This is the one I use, and I can perform it very quickly... (I think around 1s or so)

I do both U2's with my RH thumb, D' is my ring finger on my RH, the D is my ring finger on my LH.


----------



## JTW2007 (Jul 10, 2009)

I like R' F2 R U2 R U2 R' F2 R U2 R'.


----------



## StachuK1992 (Jul 10, 2009)

JTW. I really like that alg. Thanks.


----------



## xXdaveXsuperstarXx (Jul 10, 2009)

Hmm. The R'(Y perm)R one is interesting. But I think it is too long.


----------



## JTW2007 (Jul 10, 2009)

Stachuk1992 said:


> JTW. I really like that alg. Thanks.



I didn't find it. It was someone in the giant alg list.


----------



## fanwuq (Jul 10, 2009)

xXdaveXsuperstarXx said:


> Hmm. The R'(Y perm)R one is interesting. But I think it is too long.

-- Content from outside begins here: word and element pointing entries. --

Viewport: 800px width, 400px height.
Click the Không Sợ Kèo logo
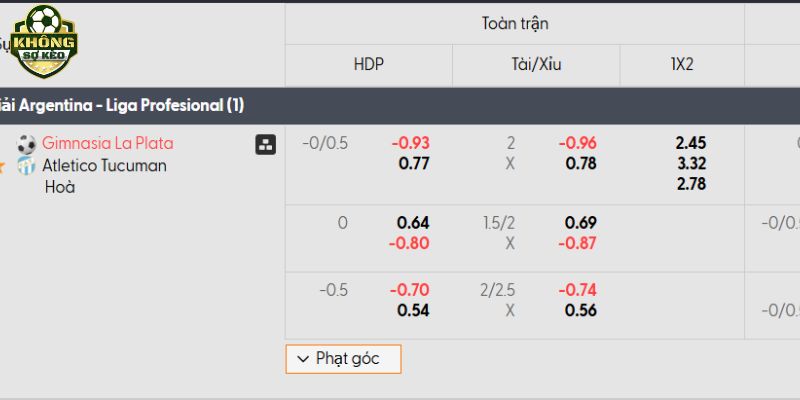coord(44,41)
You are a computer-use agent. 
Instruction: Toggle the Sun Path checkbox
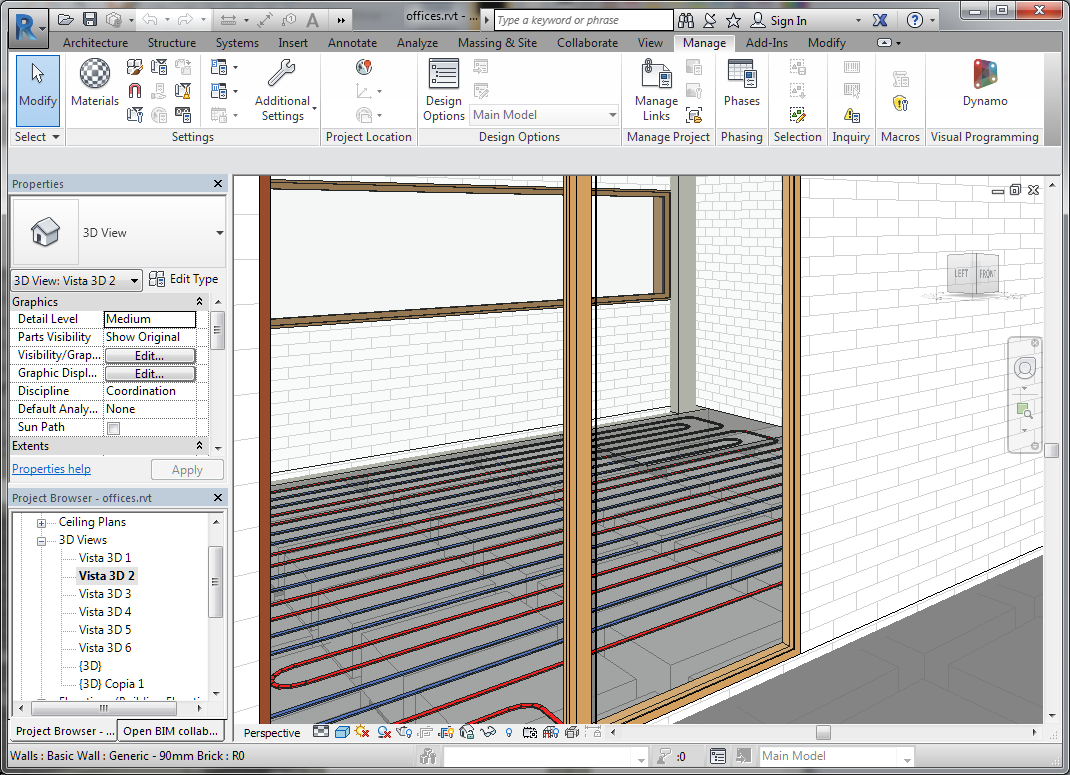[x=113, y=428]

Which Y perm? You have to use the correct one.

R'(R2U'R2U'R2UFUF'R2FU'F')R
or even better
R'(R2U'R'URU'x'z'L'U'RU'R'U'LU)U
= RU'R'URU'x'z'L'U'RU'R'U'LU2
14 HTM, 15 QTM. It is actually optimal for this COLL case. However, x rotation before EPLL makes it not as nice.



JTW2007 said:


> I like R' F2 R U2 R U2 R' F2 R U2 R'.


I use that for the other COLL.
Now I just need to learn the alg for diagonal swap.


----------



## miniGOINGS (Jul 23, 2009)

Ellis said:


> miniGOINGS said:
> 
> 
> > It's [AUF] (headlights on left) F (R U R' U') F'
> ...



Oh, you guys need to keep your edges oriented, my bad .


----------



## Raffael (Jul 23, 2009)

Until now I've been using this
(headlights on B)
(R' U2 R) (F U' R' U') (R U F')

but I'm probably going to switch to another one in this thread.

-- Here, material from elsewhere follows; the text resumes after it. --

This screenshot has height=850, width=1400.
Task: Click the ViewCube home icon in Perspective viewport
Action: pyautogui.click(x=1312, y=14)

(great, instead of learning one of the remaining 25 OLL's that I still don't know, I'm relearning one I allready know.  )


----------



## masterofthebass (Jul 23, 2009)

Raffael said:


> Until now I've been using this
> (headlights on B)
> (R' U2 R) (F U' R' U') (R U F')
> 
> ...



That's the diagonal swap COLL I use. Good alg to know.


----------



## Mr Cubism (Jan 27, 2011)

Here is my Headlights; normal speed vs slow motion; 120 fps (=10 times slower)


----------



## Anonymous (Jan 27, 2011)

I used to use the OP's alg for the COLL case, but now I switched to JTW's alg a while ago. (I think it was Cincyaviation who I first saw posting it)

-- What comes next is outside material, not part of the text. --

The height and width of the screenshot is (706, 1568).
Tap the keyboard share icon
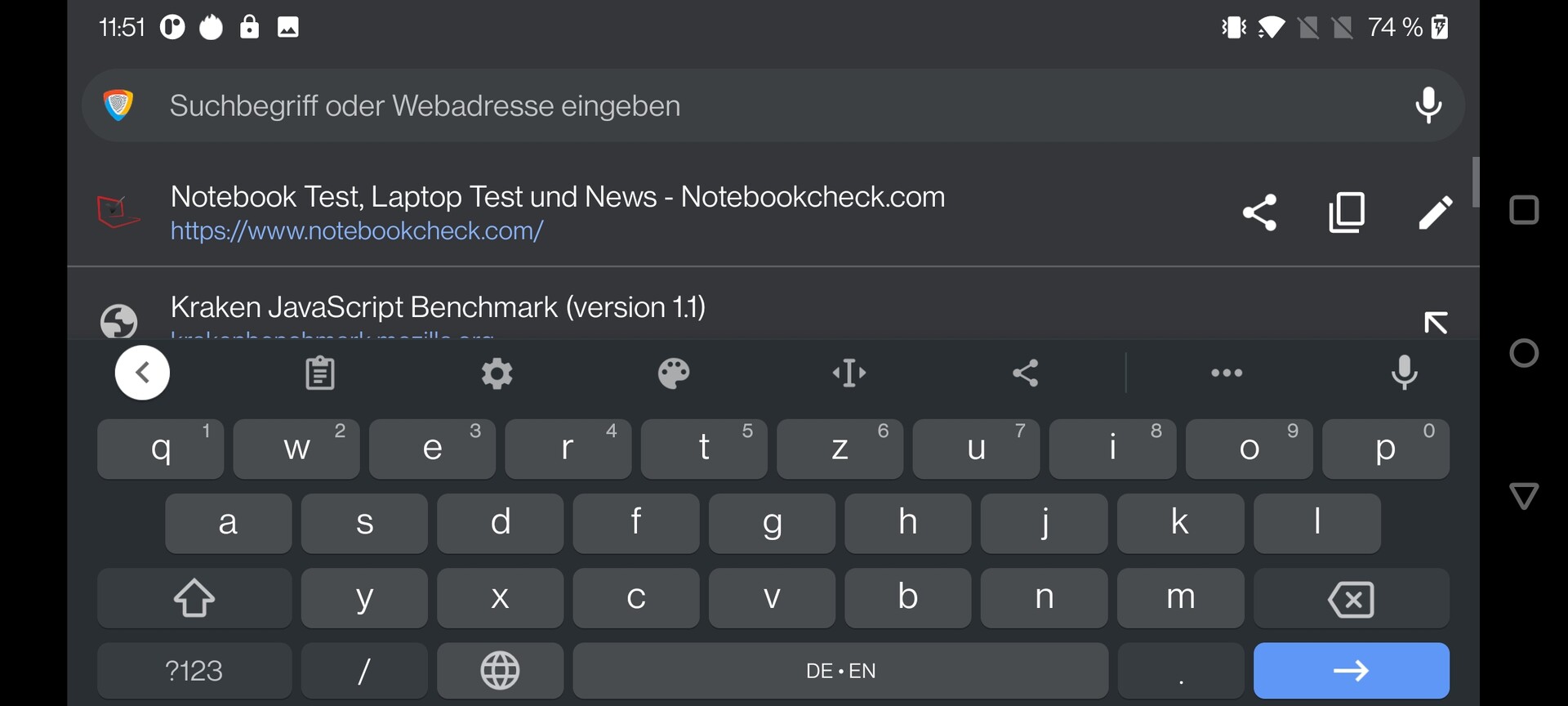(1026, 373)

Edit: Whoa I didn't realize Mr Cubism's post was an epic bump. I guess it's okay though.


----------



## Cool Frog (Jan 27, 2011)

Anonymous said:


> Edit: Whoa I didn't realize Mr Cubism's post was an epic bump. I guess it's okay though.


 
But a good bump at that, I might just switch.


----------



## ben1996123 (Jan 27, 2011)

I'll "switch", since I dont even have a headlights alg, just do sunes until its done -.-

EDIT: Yay I finally know 2 look OLL  lul.


----------



## Toad (Jan 28, 2011)

ben1996123 said:


> I'll "switch", since I dont even have a headlights alg, just do sunes until its done -.-
> 
> EDIT: Yay I finally know 2 look OLL  lul.


 
But you're like sub15...?

Wow...


----------



## JonnyWhoopes (Jan 28, 2011)

ben1996123 said:


> I'll "switch", since I dont even have a headlights alg, just do sunes until its done -.-
> 
> EDIT: Yay I finally know 2 look OLL  lul.


 
.....lolBen?.....


----------



## Cool Frog (Jan 28, 2011)

Toad said:


> But you're like sub15...?
> 
> Wow...


Sune+Antisune is rather fast.


----------



## Toad (Jan 28, 2011)

Cool Frog said:


> Sune+Antisune is rather fast.


 
Yes but the way he said "dont have alg" "until its done" suggests that he doesn't use S + AS as his alg and he just bodges through it each time...


----------



## Magix (Jan 29, 2011)

Lol thank god for this bump, headlights was the only 2 look OLL algorithm I didn't bother to learn yet because it has no logic to it. This is much easier. Just 3x sexy 3x sledge


----------